- [ASSIGNMENT]: Using the data below, copy every line that contains the word "Output".

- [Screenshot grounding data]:
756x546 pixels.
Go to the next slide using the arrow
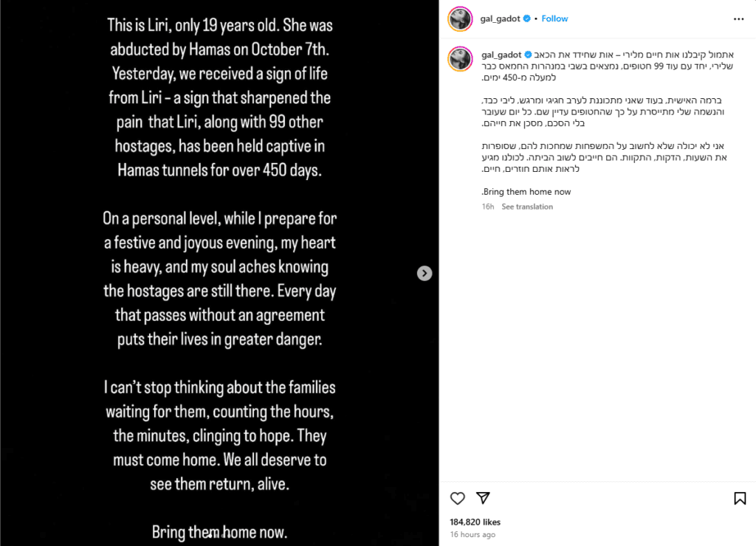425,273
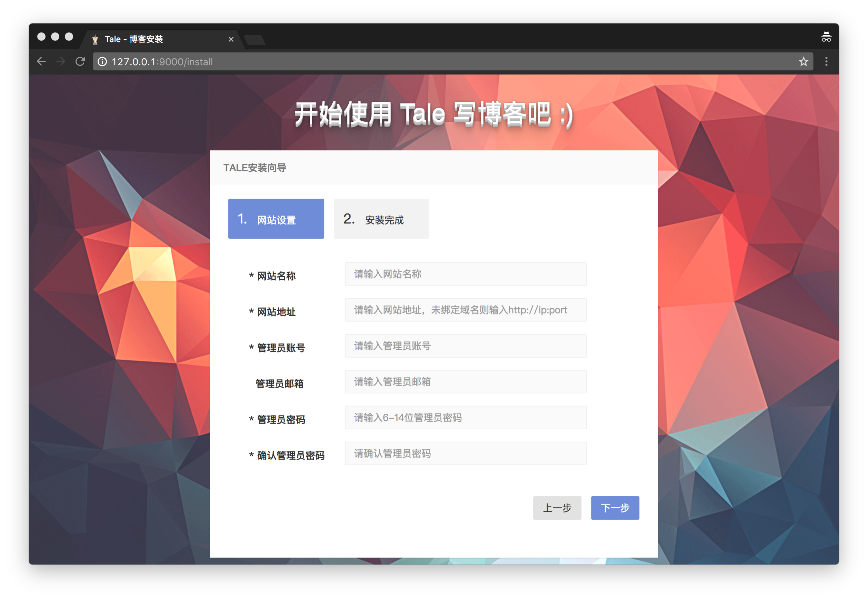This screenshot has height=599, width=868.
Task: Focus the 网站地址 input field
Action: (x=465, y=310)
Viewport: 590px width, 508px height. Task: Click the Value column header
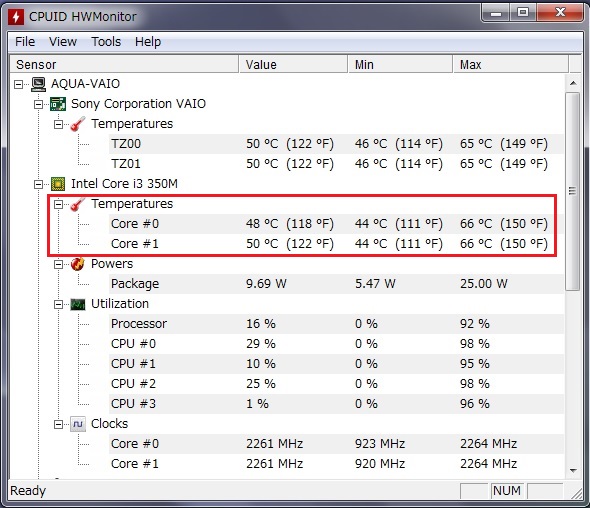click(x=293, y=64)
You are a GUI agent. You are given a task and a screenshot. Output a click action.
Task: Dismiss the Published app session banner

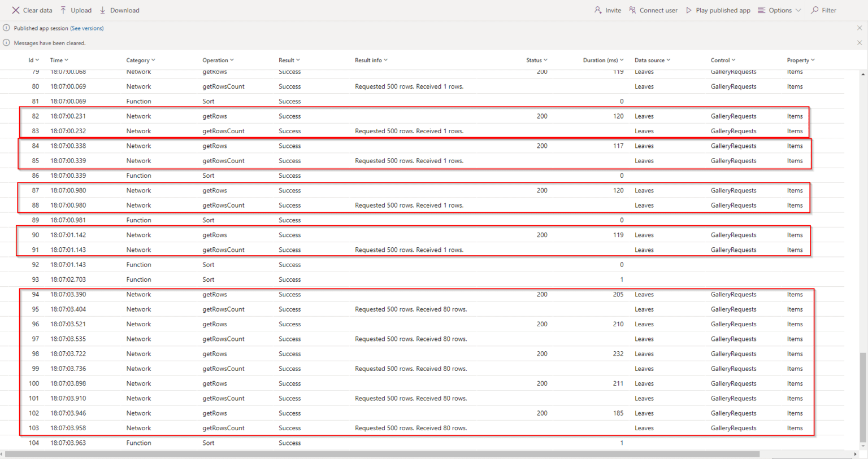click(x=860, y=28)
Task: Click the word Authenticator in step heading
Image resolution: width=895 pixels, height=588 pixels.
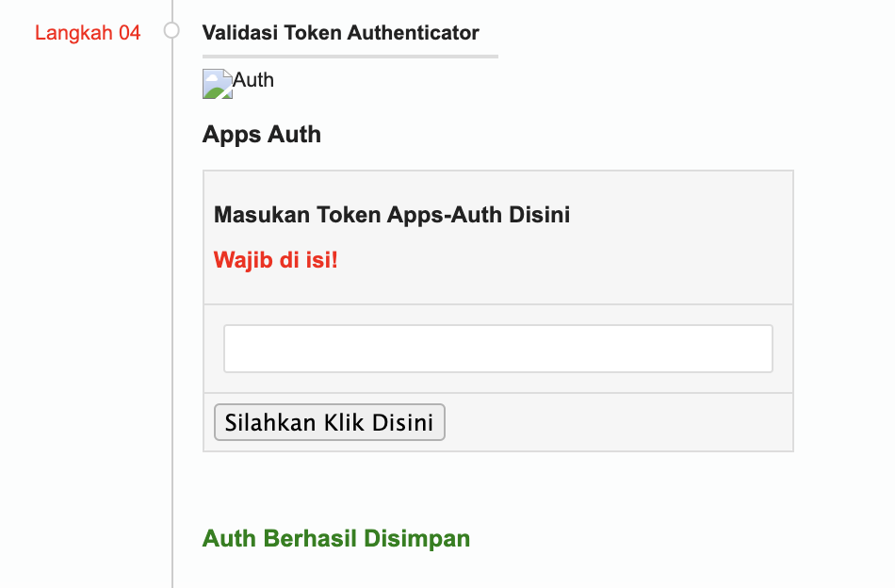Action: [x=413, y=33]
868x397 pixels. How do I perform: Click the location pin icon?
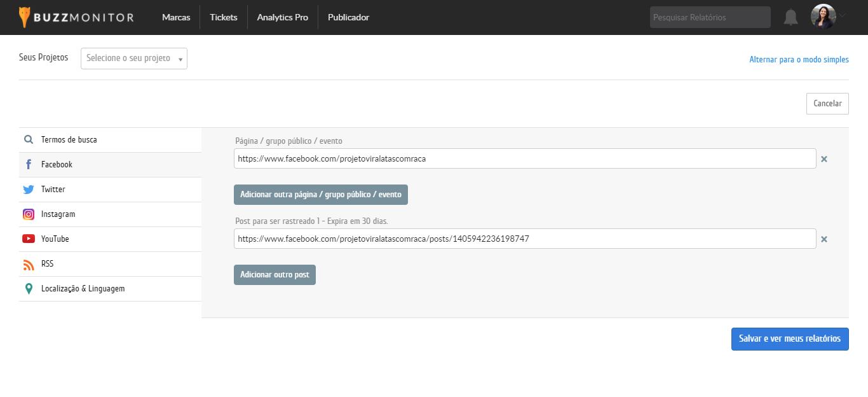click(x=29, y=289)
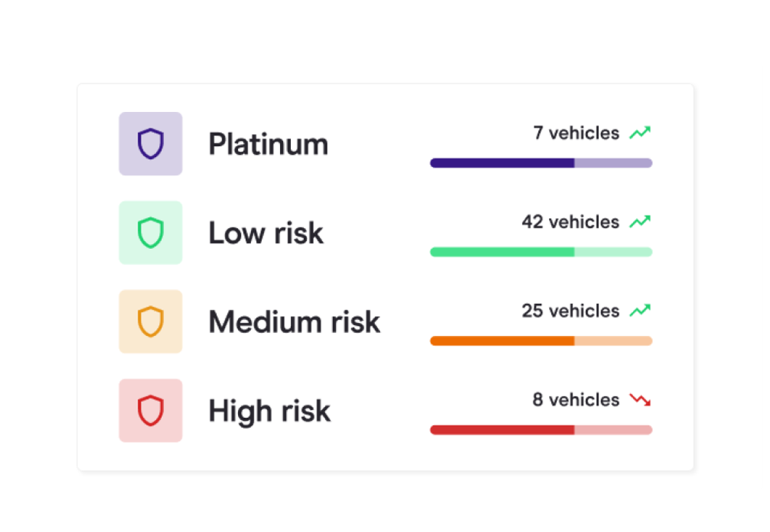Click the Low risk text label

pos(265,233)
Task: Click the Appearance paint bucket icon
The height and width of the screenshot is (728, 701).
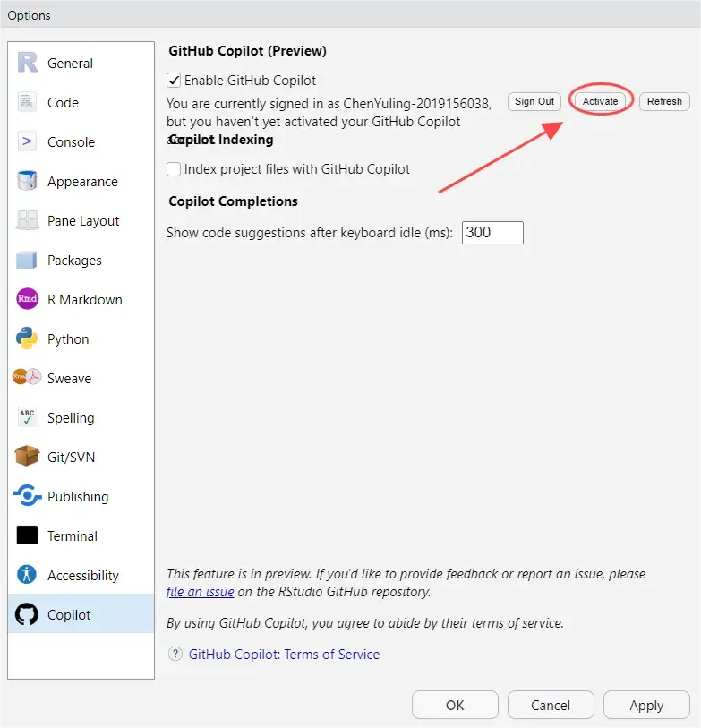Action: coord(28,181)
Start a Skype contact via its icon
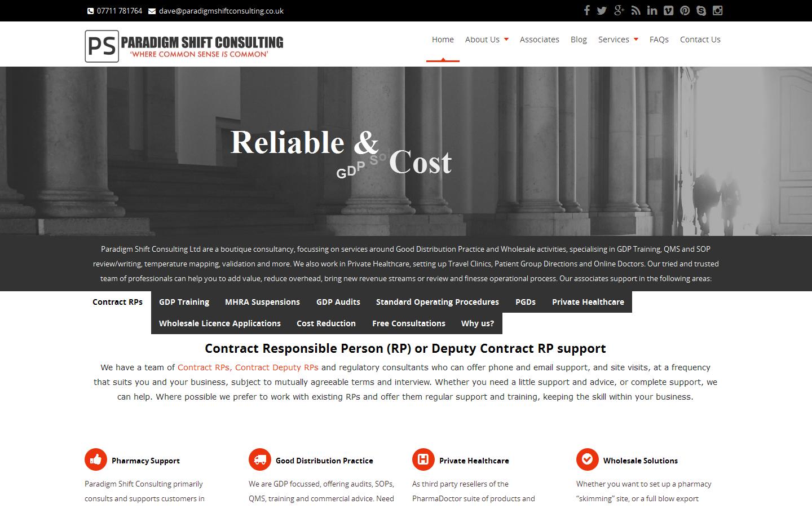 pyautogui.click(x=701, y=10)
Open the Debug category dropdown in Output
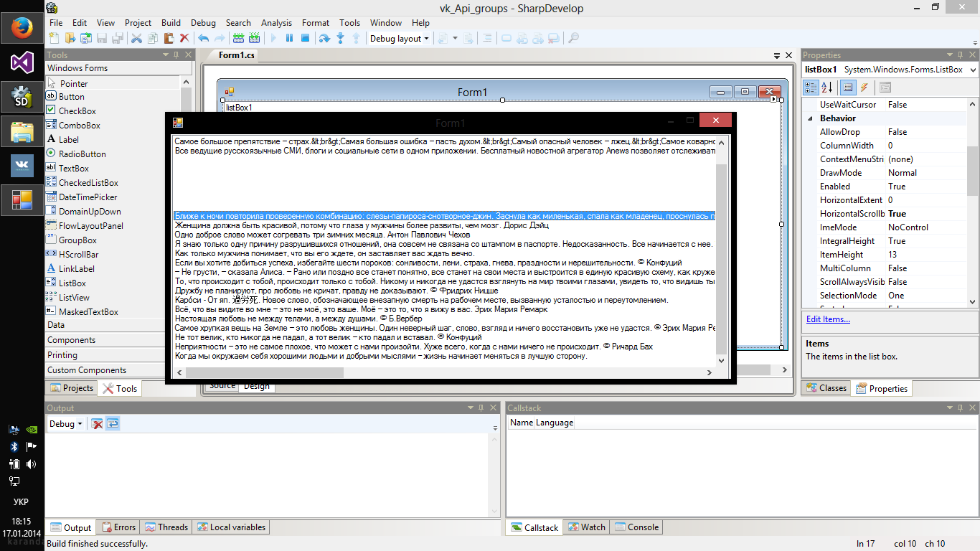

- [ANSWER TO THIS PROBLEM]:
You are a GUI agent. You are given a task and a screenshot. Output a click action.
Open the Debug category dropdown in Output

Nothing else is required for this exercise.